| YOUR OBJECTIVE |
Retype, exactly as they appear below, the lines between the line holding "Task: Click the Google My Maps logo" and the line holding "Task: Select the static.upload folder", both ends included.

| MATERIAL TO PROCESS |

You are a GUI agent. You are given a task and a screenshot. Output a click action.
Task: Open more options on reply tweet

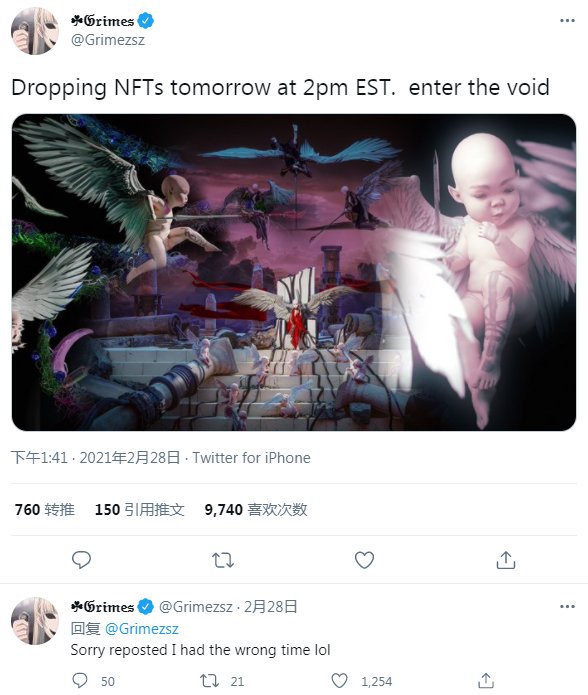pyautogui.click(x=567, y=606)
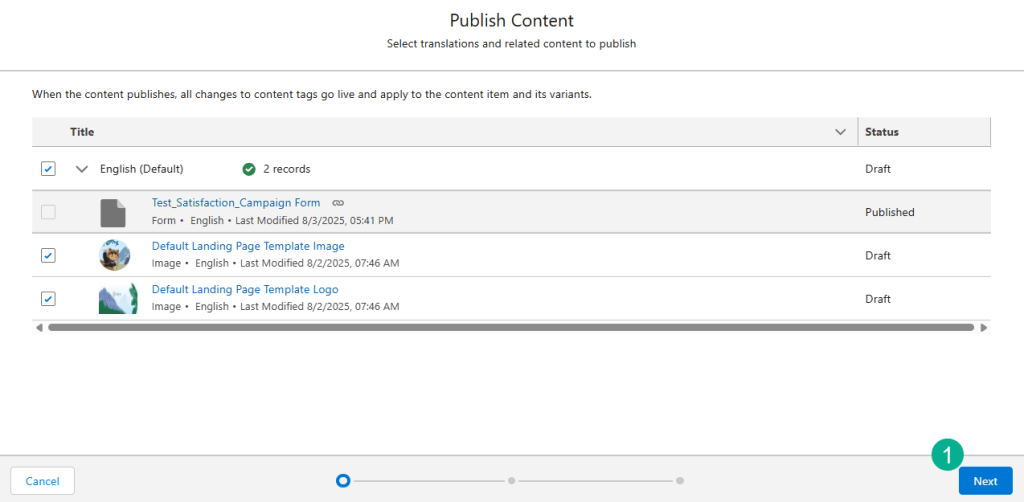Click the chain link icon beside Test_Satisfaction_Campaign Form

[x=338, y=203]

...

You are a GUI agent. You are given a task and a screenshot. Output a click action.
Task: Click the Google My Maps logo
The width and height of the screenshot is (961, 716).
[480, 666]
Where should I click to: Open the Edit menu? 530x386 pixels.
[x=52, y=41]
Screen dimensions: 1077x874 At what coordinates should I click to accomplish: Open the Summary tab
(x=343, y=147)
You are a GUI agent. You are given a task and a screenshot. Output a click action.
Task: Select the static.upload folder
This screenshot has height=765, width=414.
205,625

| REPLY |
Task: Click the Google My Maps logo
The width and height of the screenshot is (961, 716).
[480, 666]
Where should I click to: Open the Edit menu? 530x386 pixels.
[x=52, y=41]
Screen dimensions: 1077x874 At what coordinates should I click to accomplish: Open the Summary tab
(x=343, y=147)
You are a GUI agent. You are given a task and a screenshot. Output a click action.
Task: Select the static.upload folder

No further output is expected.